Sunday 14 August 2011

Celiac Disease: Symptoms and Treatment


Celiac Disease: Symptoms and Treatment
Coeliac disease or celiac disease refers to a condition triggered by an autoimmune disorder within the small intestine. The condition is mostly observed in genetically predisposed people. Celiac disease does not exclude any age group and could manifest infancy onwards...

Small Intestine:

The small intestine is a vital body organ and part of the important gastrointestinal tract that follows the stomach and ends in the large intestine, parts of the digestive system. This passage is primarily responsible for most food digestion and absorption. The small intestine is contrary to the epithet 'small' and actually longer than the large intestine. The term relates more to the diameter than length. The organ is divided into the duodenum, jejunum and ileum. Most of the chemical digestion of ingested food nutrients takes place in the small intestine. The digestive enzymes that act on ingested food within this region are actually produced within the pancreas. They are then directed to the small intestine through the connected pancreatic duct, in response to the cholecystokinin hormone.

Digested food passes into the blood via a process called absorption. The inner wall of the small intestine, also called the mucosa, is lined with epithelial tissue in folds called plicae circulares. These folds have microscopic finger-like projections called villi. Villi help to increase the surface area available for the absorption of nutrients within the organ that otherwise has a small diameter. The villi comprises a network of capillaries and lymphatic lacteals that help to transport nutrients to the capillaries. Then, the absorbed substances are transported to different body organs via the blood vessels. There they are used to build proteins, as required by the body. This assimilation is contrary to the excretion of undigested and unabsorbed food.

Celiac Disease:

Celiac disease is the result of a reaction to gliadin. This gluten protein is mainly found in wheat, barley and rye. Exposure to this protein triggers an action by the enzyme tissue transglutaminase. The action culminates in protein modification and a reaction within the body's immune system. The affected small bowel tissue causes inflammation and in time, flattens the inner lining of the small intestine. This process is clinically referred to as villous atrophy and it severely interferes with vital nutrient absorption. Celiac disease can only be cured, or rather contained, with the help of a gluten-free diet. This condition is not to be mistaken for a wheat allergy.

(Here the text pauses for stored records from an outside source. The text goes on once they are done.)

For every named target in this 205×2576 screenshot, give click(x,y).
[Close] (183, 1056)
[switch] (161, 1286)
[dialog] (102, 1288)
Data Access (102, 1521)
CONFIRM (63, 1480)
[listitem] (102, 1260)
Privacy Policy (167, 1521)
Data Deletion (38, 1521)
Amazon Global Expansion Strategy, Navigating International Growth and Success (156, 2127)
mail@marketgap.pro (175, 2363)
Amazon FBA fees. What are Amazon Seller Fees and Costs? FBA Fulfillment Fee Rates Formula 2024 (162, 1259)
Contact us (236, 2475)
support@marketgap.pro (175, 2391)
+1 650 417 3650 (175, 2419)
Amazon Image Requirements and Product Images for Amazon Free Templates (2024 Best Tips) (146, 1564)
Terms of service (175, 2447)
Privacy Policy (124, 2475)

History of Celiac Disease:

Celiac disease is also referred to as non-tropical sprue, endemic sprue, gluten intolerance, gluten enteropathy and gluten-sensitive enteropathy. The term was coined in the 19th century and is derived from the Greek name for 'abdominal'. The earliest record of the disease was made by Aretaeus of Cappadocia, in the second century. His work was only interpreted and made available for further analysis in 1856, by Francis Adams, at the Sydenham Society. It was noted paediatrician Samuel Gee who gave the world the modern-day description of celiac disease, in 1887. In 1908, the American physician Christian Archibald Herter, elaborated on the condition that he called 'intestinal infantilism'. The relationship between celiac disease, gluten intolerance and carbohydrates was established in the 1940s, by Willem Dicke.

Symptoms:

The symptoms of Celiac disease include:
Chronic diarrhea.
Fatigue.
Weight loss.
Stunted growth in children.
Irritable bowel syndrome.
Iron deficiency anemia.
Abdominal pain and distension.
Mouth ulcers.
Lactose intolerance.
Constipation.
Megaloblastic anaemia.
Osteopenia and/or osteoporosis.
Autoimmune disease.
Dermatitis herpetiformis.
Epilepsy.
Peripheral neuropathy.
Schizophrenia.
Miscarriage and infertility.
Diabetes mellitus type 1.
Autoimmune thyroiditis.
Celiac Disease Treatment:

The diagnosis of celiac disease is conducted with the help of endoscopy, serological blood tests, gastroscopy, biopsy, HLA genetic typing, DXA / DEXA scanning and classic pathology classification. It is only after a thorough confirmation of the condition that the treatment options are adopted. They include a gluten-free diet, the administration of immunosuppressants like azathioprine and enzyme combination.